Cancel Culture

The term “canceling” typically refers to a practice in which someone or something is sanctioned for something that is perceived to be offensive, objectionable, or harmful, either recently or in the past. The act of being canceled often comes with the loss of a job or other livelihood, as well as your public reputation.

While most people on the left and right tend to disagree about what cancel culture means, they disagree about  whether cancel culture actually exists and if it does, whether it has a place in modern society. 

Some believe cancel culture is a negative thing, seeing it as a blatant violation of the right to free speech. Although cancel culture is usually driven by social forces instead of government censorship, this group would argue that applying the spirit and culture of the First Amendment to society is positive. They believe that Americans should largely be allowed to freely express themselves without punishment or censorship, regardless to if that expression hurts someone's feelings. They claim free speech helps societies innovate, course correct when they are wrong, and mitigates extremism. They might use the phrase “sunlight is the best disinfectant” to describe why it is important not to censor or shout down speech perceived as harmful.

In addition, many on this side argue that it is specifically conservative ideals and language that are being targeted by cancel culture as more individuals and companies begin abiding by a new “woke” set of ethics. These people believe that so-called “offensive” language should be dealt with through debate rather than what they view as public shaming or cancellation. This group claims that  free thought requires the risk of being offensive, as without it society cannot aptly pursue the truth. They argue that cancel culture goes far beyond mere accountability and argue it ultimately harms American discourse by eliminating any form of counter-speech or opinion, whether the dissenting voices are valuable or not. 

Others say that cancel culture deserves a place in society as freedom of speech does not mean freedom from social consequences. People in this camp believe cancel culture is more about withdrawing support from people or establishments that give a platform to dehumanizing and prejudiced viewpoints rather than taking away people's right to free speech. They claim that it would only be a violation of the First Amendment if it were the government or violent actors preventing someone's voice from being heard and that social pushback is how societies progress and become more equal, showing which viewpoints are tolerable. In this view, cancel culture is an essential tool of democracy; it is the power of the people used to keep powerful figures and institutions in check. Many also cite the use of boycotting as a form of acceptable cancellation in the past, such as civil rights activists protesting restaurants that would not serve black people. These people believe that if someone's speech aims to invalidate the humanity of others, then their speech should be invalidated as well. 

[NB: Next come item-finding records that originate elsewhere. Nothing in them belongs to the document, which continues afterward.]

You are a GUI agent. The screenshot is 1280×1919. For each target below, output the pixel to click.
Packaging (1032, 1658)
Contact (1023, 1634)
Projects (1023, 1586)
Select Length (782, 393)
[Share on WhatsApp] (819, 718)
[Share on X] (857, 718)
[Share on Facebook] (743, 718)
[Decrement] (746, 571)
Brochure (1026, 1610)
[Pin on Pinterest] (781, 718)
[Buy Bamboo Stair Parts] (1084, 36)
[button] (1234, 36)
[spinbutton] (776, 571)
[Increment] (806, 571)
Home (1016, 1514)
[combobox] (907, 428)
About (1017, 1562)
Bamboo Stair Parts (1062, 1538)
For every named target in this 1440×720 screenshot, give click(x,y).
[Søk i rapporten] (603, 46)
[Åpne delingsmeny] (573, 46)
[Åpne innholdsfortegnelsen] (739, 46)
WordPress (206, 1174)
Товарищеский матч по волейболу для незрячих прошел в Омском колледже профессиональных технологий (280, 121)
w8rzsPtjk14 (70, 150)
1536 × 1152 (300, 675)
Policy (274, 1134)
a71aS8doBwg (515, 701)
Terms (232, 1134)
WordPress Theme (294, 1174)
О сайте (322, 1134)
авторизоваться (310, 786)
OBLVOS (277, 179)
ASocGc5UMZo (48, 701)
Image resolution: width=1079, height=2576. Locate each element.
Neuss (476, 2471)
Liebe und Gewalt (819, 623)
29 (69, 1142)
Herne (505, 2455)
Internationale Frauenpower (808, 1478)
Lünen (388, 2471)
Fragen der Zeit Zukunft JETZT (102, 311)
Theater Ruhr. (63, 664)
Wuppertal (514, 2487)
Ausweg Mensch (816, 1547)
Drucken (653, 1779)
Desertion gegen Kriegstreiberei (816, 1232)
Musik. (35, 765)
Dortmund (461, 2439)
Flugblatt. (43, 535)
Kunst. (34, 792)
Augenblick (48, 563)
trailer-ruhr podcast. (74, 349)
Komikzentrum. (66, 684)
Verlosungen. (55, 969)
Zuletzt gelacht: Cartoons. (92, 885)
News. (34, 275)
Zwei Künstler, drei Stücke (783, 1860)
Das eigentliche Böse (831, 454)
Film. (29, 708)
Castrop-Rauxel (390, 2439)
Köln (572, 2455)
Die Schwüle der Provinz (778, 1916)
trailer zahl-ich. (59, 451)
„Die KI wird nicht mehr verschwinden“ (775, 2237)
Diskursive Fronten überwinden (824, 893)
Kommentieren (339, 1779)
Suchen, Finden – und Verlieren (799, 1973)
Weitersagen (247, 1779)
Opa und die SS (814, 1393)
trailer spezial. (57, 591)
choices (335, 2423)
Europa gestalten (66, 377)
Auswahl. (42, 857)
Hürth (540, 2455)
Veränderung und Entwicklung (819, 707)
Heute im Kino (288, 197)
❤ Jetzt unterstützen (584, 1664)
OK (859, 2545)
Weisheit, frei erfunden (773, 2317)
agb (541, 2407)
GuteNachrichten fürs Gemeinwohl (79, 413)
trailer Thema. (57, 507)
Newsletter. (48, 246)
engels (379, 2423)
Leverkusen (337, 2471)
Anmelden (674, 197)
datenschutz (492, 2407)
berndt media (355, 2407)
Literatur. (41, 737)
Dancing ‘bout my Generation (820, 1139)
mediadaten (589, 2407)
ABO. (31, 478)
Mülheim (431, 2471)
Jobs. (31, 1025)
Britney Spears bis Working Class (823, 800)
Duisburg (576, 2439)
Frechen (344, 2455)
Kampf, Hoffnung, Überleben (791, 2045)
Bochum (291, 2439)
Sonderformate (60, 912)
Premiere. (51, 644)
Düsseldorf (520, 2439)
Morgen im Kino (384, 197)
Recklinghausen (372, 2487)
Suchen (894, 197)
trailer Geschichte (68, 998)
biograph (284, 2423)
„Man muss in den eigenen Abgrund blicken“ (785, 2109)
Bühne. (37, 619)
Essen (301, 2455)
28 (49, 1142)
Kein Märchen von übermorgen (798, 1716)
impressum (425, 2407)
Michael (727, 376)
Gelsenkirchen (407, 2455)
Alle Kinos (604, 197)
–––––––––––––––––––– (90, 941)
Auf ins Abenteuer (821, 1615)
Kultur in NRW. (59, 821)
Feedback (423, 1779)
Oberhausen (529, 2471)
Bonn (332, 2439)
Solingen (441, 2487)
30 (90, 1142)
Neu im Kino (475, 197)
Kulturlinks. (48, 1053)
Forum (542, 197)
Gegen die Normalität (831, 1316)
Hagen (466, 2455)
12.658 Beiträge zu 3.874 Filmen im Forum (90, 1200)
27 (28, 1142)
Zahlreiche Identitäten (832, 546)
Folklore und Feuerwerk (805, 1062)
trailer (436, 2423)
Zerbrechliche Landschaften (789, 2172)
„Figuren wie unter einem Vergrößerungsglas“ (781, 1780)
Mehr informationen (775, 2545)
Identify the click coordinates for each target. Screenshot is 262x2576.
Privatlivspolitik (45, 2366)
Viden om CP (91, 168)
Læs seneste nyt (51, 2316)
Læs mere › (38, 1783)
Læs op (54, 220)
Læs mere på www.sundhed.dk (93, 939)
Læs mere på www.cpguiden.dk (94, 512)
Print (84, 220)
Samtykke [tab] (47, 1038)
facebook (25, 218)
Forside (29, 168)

Some go further and say cancel culture does not exist at all, only accountability. These people claim that the term “cancel culture” is only used as a boogeyman phrase meant to delegitimize critics of offensive speech. They again claim that cancellation does not violently prevent someone from speaking and thus is not violating freedom of speech. They also cite that many “canceled” people have been able to resume their careers and sometimes even gain more fame from the cancellation, proving that being canceled is not as harmful as it is often said to be. Many who feel this way also claim that  people who criticize cancel culture are hypocritical, as they often engage in the suppression of other’s views as well.

Those who firmly believe cancel culture does exist may point to those whose careers ended permanently. Those who believe that cancel culture has gone too far sometimes share a concern about the mental health of the canceled, as several have ended up taking their lives after cancelation campaigns. 

While some disapprove of cancel culture entirely, others only disapprove of how we have chosen to go about canceling, and which ideas and perspectives are targeted. They accept and acknowledge that harmful ideas have negative consequences on society and believe some views should warrant cancellation, but not the views that are currently targeted. They may think that some ideas should warrant cancellation, but that current instances of cancelation are unwarranted and based on harmful ideology, mistakes, misunderstandings, or stances that a significant number of people agree, with rather than genuine malice on the part of the canceled.